高い品質やサービスを持つ企業でも、海外展開の経験がなく、投資リスクに対して積極的になれない企業や経営層の弱体化により事業継続が困難な企業が多くあると感じています。キャス・キャピタルには、そういった会社が、将来に希望や期待を持てる企業へ成長できるよう、一社でも多く支援していただきたいと思います。

マークテック株式会社 常務執行役員 市川 大介様

現在のマークテック株式会社での業務内容

弊社の主力事業である非破壊検査と印字・マーキングに関する製品の営業活動やマーケティング活動を中心に、グローバル営業部門を管掌しております。過去には、タイ現地法人社長を務めており、現在も同タイ子会社の取締役になっております。

マークテック・タイランドの会議風景

キャス投資実行時、市川様が感じた会社の雰囲気はどのようなものでしたか。

キャス・キャピタル参画前、私は営業畑一筋で、主に国内の東日本のお客様に対して営業活動を実施してきました。キャス・キャピタルの投資実行後、海外営業にチャレンジする機会を頂き、会社全体が海外展開に大きく舵を切る中で、インドネシアと韓国をメインに活動し、韓国現代製鉄様から、歴史的な大型案件を受注することができました。その後、タイ現地への赴任と現地法人社長という重責を拝命し、初めての社長と経営を実践させて頂きました。
英語も拙い中で、海外営業への参画、そして現地法人の社長という立場に対して、当時、私の中で色々な葛藤がありました。営業畑のみで歩んできた職歴から、総務、人事、経理、製造、品証、開発、ISOのマネジメントなど経験のない職務を決断していくのは非常に大変で、戸惑いの日々でした。ただ、今思えばとてもいい経験をさせて頂いたと思っております。また、自分の知らない能力も開花できたと考えています。

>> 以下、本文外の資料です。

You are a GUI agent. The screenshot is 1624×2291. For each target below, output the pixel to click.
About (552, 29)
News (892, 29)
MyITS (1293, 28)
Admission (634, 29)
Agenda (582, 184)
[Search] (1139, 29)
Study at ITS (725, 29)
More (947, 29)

キャス・キャピタルと仕事を一緒にしてみてどうでしたか。

私は、キャス・キャピタルの投資実行と同時に、海外畑を歩む事となりました。とても驚いたのは、その仕事のスピード感とボーダーレス感です。仕事はどこにいても出来る。情報はスピードが命で、その報告のスピードと徹底力がすごいと思いました。
結果的に判断も即座に実行され、組織の末端までのスピードが上がりました。やはり、世界のスピードと戦っていくには、これぐらいでないといけないと学ばせて頂きました。
また、西本社長が推進頂いた執行役員制度で、私自身も執行役員に選抜頂きましたが、適材適所で年功序列に関係なく人材を抜擢するという点は、組織の活性化という点でとても良かったと思います。

今後のキャス・キャピタルに期待すること

キャス・キャピタルが掲げている、日本の経営者育成、特に若い経営人材の発掘に引き続き注力頂ければと考えます。日本には経営人材が圧倒的に不足していると感じております。
私は道半ばですが、志を一にして、微力ながら、次代を担う、将来の若い経営者の育成に励みたいと考えております。